### Data shown:
- - -
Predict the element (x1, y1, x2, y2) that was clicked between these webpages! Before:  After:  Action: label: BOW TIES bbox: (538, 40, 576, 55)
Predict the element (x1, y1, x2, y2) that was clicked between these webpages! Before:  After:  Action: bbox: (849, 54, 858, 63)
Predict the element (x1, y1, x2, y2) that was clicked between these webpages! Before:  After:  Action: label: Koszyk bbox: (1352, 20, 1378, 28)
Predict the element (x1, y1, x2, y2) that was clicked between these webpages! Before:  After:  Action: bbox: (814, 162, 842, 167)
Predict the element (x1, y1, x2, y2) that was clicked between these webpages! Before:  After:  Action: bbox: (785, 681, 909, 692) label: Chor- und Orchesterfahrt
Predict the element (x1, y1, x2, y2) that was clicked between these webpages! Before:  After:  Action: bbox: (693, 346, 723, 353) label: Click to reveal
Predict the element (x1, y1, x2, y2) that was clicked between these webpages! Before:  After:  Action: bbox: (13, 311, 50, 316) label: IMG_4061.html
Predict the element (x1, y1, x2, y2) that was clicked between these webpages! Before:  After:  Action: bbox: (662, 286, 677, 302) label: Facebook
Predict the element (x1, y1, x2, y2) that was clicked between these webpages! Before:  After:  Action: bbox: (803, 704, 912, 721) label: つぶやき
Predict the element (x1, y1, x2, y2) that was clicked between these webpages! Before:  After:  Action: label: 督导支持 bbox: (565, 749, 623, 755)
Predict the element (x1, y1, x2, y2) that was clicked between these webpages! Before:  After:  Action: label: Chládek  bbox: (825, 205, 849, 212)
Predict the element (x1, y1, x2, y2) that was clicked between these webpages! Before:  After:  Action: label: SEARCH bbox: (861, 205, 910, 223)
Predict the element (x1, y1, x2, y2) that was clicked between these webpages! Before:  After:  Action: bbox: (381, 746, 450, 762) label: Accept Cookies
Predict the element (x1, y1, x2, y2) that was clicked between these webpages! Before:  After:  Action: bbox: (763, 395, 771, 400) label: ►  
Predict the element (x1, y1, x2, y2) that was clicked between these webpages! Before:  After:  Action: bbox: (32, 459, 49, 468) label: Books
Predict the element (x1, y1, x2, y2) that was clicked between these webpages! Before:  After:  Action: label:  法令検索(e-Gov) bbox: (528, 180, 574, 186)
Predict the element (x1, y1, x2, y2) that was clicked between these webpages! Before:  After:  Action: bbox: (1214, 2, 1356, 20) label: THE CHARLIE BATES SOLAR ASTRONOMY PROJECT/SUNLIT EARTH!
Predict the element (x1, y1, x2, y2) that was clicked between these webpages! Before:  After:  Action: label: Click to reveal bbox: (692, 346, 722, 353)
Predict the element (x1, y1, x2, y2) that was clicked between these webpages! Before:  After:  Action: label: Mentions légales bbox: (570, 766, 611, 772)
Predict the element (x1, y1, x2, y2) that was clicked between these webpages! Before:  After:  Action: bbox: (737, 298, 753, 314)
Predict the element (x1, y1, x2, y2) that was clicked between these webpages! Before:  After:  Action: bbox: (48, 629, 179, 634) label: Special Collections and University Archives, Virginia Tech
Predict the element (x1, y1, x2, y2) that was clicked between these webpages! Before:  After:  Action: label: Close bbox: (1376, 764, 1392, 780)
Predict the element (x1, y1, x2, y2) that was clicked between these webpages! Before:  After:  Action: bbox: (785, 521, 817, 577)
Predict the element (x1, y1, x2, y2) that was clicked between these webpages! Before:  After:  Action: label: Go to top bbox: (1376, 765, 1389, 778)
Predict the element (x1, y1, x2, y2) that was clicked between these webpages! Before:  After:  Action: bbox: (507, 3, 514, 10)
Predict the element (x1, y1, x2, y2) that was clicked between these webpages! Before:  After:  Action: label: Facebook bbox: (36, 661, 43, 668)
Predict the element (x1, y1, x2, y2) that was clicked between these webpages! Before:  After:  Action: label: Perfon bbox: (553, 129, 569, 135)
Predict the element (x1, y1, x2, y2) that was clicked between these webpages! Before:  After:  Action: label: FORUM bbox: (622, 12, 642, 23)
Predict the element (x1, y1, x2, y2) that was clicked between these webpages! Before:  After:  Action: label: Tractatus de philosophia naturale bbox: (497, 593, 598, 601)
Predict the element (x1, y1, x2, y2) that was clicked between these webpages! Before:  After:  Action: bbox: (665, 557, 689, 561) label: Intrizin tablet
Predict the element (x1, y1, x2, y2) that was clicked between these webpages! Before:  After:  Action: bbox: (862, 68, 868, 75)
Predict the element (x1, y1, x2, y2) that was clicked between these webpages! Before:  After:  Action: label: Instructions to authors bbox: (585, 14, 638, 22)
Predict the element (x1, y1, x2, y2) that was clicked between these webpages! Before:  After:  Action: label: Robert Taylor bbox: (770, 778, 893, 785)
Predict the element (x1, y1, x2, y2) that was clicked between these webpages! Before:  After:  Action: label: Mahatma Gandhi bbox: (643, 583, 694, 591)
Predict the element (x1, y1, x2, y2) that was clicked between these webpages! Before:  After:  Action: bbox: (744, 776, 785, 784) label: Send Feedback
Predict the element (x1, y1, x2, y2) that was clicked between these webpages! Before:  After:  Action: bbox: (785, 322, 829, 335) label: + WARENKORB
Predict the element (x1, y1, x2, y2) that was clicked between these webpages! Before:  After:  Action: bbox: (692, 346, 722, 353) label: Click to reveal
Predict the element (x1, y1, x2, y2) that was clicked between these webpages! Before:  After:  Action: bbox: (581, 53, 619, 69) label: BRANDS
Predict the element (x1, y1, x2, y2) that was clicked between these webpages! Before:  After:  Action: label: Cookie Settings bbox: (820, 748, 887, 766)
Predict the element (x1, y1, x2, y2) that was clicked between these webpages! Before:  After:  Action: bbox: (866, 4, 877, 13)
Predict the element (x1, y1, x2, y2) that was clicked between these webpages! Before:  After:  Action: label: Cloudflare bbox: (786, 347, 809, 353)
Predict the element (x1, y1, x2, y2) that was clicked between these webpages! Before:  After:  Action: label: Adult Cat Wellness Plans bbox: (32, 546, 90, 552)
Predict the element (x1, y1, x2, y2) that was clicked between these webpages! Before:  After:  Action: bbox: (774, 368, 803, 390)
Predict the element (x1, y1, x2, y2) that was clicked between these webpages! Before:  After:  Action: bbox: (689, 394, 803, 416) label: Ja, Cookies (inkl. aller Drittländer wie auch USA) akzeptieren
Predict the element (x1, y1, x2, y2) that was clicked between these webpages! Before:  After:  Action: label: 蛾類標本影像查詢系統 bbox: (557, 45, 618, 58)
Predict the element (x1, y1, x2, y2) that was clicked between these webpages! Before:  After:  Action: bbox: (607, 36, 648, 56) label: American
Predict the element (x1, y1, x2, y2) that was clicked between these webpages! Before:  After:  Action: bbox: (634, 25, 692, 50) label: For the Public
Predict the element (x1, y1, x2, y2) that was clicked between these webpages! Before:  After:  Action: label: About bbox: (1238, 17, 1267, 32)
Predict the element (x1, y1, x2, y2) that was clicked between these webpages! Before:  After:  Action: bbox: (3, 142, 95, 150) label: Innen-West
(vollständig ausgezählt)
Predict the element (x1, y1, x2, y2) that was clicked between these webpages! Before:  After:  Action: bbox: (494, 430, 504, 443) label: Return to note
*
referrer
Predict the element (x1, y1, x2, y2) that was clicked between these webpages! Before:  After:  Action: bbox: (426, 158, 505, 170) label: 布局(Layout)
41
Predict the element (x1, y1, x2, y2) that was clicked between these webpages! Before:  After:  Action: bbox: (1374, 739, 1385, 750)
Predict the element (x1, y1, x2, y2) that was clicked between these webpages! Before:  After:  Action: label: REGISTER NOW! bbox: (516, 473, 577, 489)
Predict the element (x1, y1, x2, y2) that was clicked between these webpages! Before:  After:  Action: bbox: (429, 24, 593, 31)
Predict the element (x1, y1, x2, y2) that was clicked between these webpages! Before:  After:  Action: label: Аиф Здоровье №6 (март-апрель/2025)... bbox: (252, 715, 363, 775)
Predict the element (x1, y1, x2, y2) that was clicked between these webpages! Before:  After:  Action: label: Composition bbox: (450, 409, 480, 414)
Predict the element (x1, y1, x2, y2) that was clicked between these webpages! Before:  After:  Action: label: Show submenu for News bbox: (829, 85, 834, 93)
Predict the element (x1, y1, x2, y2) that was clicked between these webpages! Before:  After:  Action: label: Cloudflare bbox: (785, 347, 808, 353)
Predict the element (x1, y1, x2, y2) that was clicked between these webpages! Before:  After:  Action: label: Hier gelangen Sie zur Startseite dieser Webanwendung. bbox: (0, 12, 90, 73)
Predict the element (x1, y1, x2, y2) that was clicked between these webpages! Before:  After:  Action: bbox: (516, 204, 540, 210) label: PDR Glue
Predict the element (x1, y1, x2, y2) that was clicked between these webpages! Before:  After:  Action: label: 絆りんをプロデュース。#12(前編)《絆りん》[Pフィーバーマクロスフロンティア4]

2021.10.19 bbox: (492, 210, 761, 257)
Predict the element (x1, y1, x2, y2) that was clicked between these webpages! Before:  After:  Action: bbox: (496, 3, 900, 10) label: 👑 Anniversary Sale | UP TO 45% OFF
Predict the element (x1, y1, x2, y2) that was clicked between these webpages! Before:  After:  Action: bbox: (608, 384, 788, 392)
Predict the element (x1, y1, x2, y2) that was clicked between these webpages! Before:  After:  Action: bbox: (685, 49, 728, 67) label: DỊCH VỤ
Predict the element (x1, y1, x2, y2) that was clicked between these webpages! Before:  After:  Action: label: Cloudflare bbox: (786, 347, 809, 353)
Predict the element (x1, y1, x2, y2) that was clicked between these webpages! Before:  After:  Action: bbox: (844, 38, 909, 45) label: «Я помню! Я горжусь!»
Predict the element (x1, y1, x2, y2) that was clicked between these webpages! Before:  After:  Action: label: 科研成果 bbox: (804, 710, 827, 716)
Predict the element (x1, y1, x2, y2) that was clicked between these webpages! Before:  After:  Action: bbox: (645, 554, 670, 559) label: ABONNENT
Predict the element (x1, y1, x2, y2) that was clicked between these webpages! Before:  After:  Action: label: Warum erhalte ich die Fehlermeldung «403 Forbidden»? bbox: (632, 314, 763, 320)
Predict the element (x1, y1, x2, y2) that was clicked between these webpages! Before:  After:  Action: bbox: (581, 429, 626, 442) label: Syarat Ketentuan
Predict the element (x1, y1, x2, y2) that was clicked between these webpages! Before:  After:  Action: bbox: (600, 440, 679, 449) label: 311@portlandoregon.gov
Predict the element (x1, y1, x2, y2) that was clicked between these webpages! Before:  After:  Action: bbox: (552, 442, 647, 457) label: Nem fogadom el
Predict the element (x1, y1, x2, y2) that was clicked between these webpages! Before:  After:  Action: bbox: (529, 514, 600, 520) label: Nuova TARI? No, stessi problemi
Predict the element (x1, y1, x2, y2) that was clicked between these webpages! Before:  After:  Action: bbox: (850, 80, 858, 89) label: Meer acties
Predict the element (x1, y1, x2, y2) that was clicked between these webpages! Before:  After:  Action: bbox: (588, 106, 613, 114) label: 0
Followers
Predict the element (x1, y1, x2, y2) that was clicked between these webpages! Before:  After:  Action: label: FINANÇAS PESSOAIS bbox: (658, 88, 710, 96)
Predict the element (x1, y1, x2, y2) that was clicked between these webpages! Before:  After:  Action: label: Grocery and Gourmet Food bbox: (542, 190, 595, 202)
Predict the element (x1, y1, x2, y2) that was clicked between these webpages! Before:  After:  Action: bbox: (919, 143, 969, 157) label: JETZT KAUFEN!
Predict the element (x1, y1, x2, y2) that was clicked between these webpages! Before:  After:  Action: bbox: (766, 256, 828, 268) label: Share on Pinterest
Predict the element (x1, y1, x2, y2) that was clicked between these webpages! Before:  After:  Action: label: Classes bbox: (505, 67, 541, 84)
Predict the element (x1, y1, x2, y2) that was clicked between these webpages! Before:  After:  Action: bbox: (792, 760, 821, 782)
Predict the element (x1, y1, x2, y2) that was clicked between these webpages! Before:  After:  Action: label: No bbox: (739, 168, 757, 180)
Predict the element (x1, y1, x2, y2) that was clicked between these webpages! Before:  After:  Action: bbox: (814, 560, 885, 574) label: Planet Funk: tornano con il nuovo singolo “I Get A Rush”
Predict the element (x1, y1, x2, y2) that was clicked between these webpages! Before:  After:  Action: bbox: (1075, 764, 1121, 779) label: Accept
- - -
### Exercise aim:
Rewrite everything from the row containing "302) label: Facebook" down to the row containing "label: Accept Cookies", swapping "webpages" for "web pages" and leaving the rest unchanged.

### Result for this exercise:
Predict the element (x1, y1, x2, y2) that was clicked between these web pages! Before:  After:  Action: bbox: (662, 286, 677, 302) label: Facebook
Predict the element (x1, y1, x2, y2) that was clicked between these web pages! Before:  After:  Action: bbox: (803, 704, 912, 721) label: つぶやき
Predict the element (x1, y1, x2, y2) that was clicked between these web pages! Before:  After:  Action: label: 督导支持 bbox: (565, 749, 623, 755)
Predict the element (x1, y1, x2, y2) that was clicked between these web pages! Before:  After:  Action: label: Chládek  bbox: (825, 205, 849, 212)
Predict the element (x1, y1, x2, y2) that was clicked between these web pages! Before:  After:  Action: label: SEARCH bbox: (861, 205, 910, 223)
Predict the element (x1, y1, x2, y2) that was clicked between these web pages! Before:  After:  Action: bbox: (381, 746, 450, 762) label: Accept Cookies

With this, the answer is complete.